WORK REQUIRED: Without altering a single word, repeat the records that follow.
.....
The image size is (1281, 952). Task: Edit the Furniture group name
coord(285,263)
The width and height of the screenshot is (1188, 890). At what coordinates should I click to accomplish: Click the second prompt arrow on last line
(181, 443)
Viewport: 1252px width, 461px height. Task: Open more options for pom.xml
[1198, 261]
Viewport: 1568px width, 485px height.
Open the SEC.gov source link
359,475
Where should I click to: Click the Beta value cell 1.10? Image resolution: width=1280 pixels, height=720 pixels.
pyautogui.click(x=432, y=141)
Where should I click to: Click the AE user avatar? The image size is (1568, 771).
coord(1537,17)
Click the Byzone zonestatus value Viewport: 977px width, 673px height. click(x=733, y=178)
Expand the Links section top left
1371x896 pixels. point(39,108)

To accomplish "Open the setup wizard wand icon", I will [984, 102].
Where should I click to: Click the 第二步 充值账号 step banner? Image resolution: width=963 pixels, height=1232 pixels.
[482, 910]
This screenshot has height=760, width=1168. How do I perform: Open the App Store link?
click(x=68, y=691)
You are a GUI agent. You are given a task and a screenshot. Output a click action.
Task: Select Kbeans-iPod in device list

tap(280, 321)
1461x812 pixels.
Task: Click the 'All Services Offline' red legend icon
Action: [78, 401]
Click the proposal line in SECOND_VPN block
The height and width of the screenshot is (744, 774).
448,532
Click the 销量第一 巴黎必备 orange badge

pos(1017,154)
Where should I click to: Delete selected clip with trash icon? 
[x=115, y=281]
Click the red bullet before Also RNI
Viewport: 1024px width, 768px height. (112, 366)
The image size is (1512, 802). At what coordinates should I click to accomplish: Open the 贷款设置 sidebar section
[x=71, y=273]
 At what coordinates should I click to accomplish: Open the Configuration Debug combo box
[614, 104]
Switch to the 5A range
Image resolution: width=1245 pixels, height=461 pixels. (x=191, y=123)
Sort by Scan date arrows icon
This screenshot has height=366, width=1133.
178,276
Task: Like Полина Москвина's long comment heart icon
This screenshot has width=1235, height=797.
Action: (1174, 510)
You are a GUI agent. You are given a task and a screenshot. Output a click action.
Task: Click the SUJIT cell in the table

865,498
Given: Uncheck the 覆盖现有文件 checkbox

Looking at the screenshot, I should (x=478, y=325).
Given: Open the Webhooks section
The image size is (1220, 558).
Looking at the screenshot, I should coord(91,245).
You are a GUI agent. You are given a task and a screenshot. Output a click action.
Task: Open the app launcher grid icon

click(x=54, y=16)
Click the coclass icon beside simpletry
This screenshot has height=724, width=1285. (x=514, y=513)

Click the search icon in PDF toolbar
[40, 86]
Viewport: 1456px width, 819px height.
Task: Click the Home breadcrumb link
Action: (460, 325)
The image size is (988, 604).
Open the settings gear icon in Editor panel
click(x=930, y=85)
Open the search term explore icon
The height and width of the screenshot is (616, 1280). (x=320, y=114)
.....
SOLUTION BELOW:
The image size is (1281, 952). Task: Edit the Furniture group name
coord(285,263)
The width and height of the screenshot is (1188, 890). At what coordinates should I click to accomplish: Click the second prompt arrow on last line
(181, 443)
Viewport: 1252px width, 461px height. Task: Open more options for pom.xml
[1198, 261]
Viewport: 1568px width, 485px height.
Open the SEC.gov source link
359,475
Where should I click to: Click the Beta value cell 1.10? Image resolution: width=1280 pixels, height=720 pixels.
pyautogui.click(x=432, y=141)
Where should I click to: Click the AE user avatar? The image size is (1568, 771).
coord(1537,17)
Click the Byzone zonestatus value Viewport: 977px width, 673px height. click(x=733, y=178)
Expand the Links section top left
1371x896 pixels. point(39,108)

To accomplish "Open the setup wizard wand icon", I will [984, 102].
Where should I click to: Click the 第二步 充值账号 step banner? Image resolution: width=963 pixels, height=1232 pixels.
[482, 910]
This screenshot has height=760, width=1168. How do I perform: Open the App Store link?
click(x=68, y=691)
You are a GUI agent. You are given a task and a screenshot. Output a click action.
Task: Select Kbeans-iPod in device list

tap(280, 321)
1461x812 pixels.
Task: Click the 'All Services Offline' red legend icon
Action: [78, 401]
Click the proposal line in SECOND_VPN block
The height and width of the screenshot is (744, 774).
448,532
Click the 销量第一 巴黎必备 orange badge

pos(1017,154)
Where should I click to: Delete selected clip with trash icon? 
[x=115, y=281]
Click the red bullet before Also RNI
Viewport: 1024px width, 768px height. (112, 366)
The image size is (1512, 802). At what coordinates should I click to accomplish: Open the 贷款设置 sidebar section
[x=71, y=273]
 At what coordinates should I click to accomplish: Open the Configuration Debug combo box
[614, 104]
Switch to the 5A range
Image resolution: width=1245 pixels, height=461 pixels. (x=191, y=123)
Sort by Scan date arrows icon
This screenshot has height=366, width=1133.
178,276
Task: Like Полина Москвина's long comment heart icon
This screenshot has width=1235, height=797.
Action: (1174, 510)
You are a GUI agent. You are given a task and a screenshot. Output a click action.
Task: Click the SUJIT cell in the table

865,498
Given: Uncheck the 覆盖现有文件 checkbox

Looking at the screenshot, I should (x=478, y=325).
Given: Open the Webhooks section
The image size is (1220, 558).
Looking at the screenshot, I should coord(91,245).
You are a GUI agent. You are given a task and a screenshot. Output a click action.
Task: Open the app launcher grid icon

click(x=54, y=16)
Click the coclass icon beside simpletry
This screenshot has height=724, width=1285. (x=514, y=513)

Click the search icon in PDF toolbar
[40, 86]
Viewport: 1456px width, 819px height.
Task: Click the Home breadcrumb link
Action: (460, 325)
The image size is (988, 604).
Open the settings gear icon in Editor panel
click(x=930, y=85)
Open the search term explore icon
The height and width of the screenshot is (616, 1280). (x=320, y=114)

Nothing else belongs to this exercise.